Ukraine has introduced an emergency schedule of power cuts to help stabilise the country’s energy supply, badly damaged by more than 300 Russian drone and missile attacks over the past 10 days.
The country’s president, Volodymyr Zelenskiy, said people needed to be “especially conscious of electricity consumption” from 7am and avoid using unnecessary appliances as he warned of local “stabilisation blackouts”.
Three energy facilities were destroyed by Russia on Wednesday, the president added, with a further strike reported in the region of the southern city of Kryvyi Rih overnight amid growing official alarm over the impact of the Russian campaign.
“We are preparing for all possible scenarios in view of the winter season. We assume that Russian terror will be directed at energy facilities until, with the help of partners, we ensure the ability to shoot down 100% of enemy missiles and drones,” Zelenskiy said in his overnight address.
Kyiv and other parts of the country had enjoyed an unseasonably warm spell in mid-October, but on Thursday the weather was markedly cooler. The capital’s mayor, Vitali Klitschko, announced the start of the “heating season”, where municipal boilers are turned on to heat apartment blocks.
Earlier this week the president warned that 30% of Ukraine’s power plants had been destroyed in eight days, prompting pleas from the country for air defence systems from the west, which appeared to have been caught by surprise.
There have been more than 300 strikes on Ukrainian energy facilities since 10 October, when the Russian campaign started, said Herman Halushchenko, Ukraine’s energy minister. To help cope, the government was seeking a 20% reduction in energy use.
Some strikes have caused relatively minor damage, which engineers have been able to repair, but government insiders have acknowledged the destruction of some facilities is significant and will in some cases take more than a year to repair.
A Russian airstrike hit a major thermal power station in the city of Burshtyn in western Ukraine on Wednesday.
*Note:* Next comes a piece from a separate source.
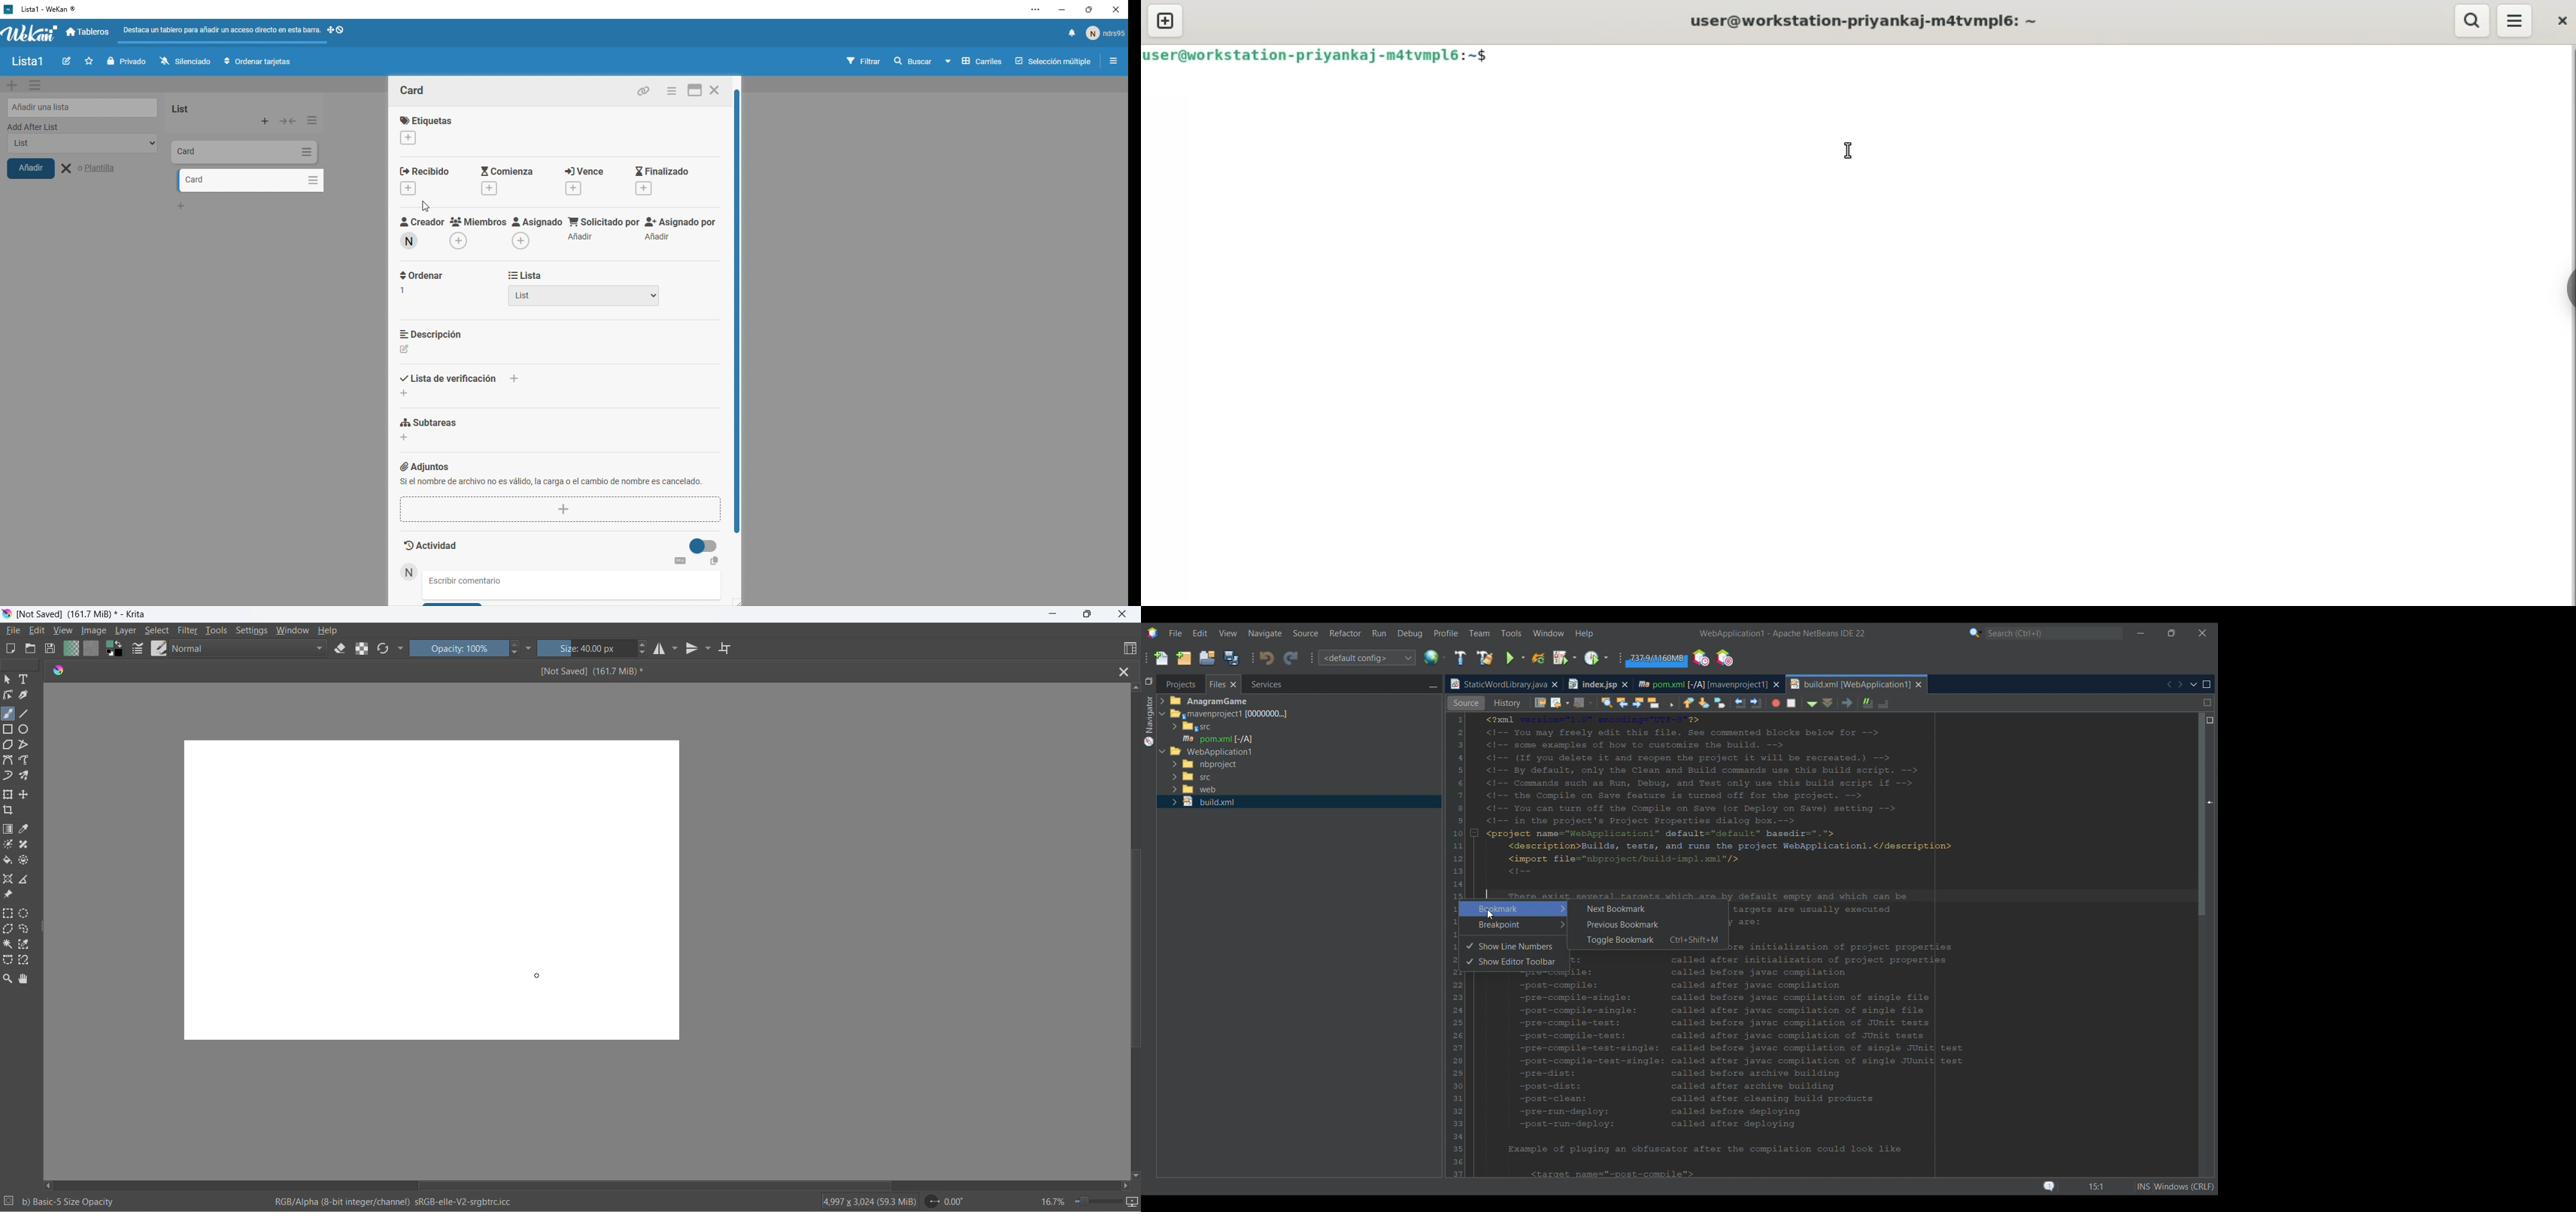 This screenshot has height=1232, width=2576. I want to click on Split window horizontally or vertically, so click(2208, 703).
It caused “quite serious” damage, said the governor of the Ivano-Frankivsk region, Svitlana Onyshchuk, on Ukrainian television.
Ukraine’s electricity transmission company, Ukrenergo, warned local blackouts of up to four hours may take place around the country at times between 7am and 10pm, because the energy system had suffered an “attack of the enemy greater than in eight months of war”.
The public was told to have phones and other batteries charged up overnight, while street lighting would be limited in cities. All regions of the country would be affected, said Kyrylo Tymoshenko, the deputy head of the presidential office.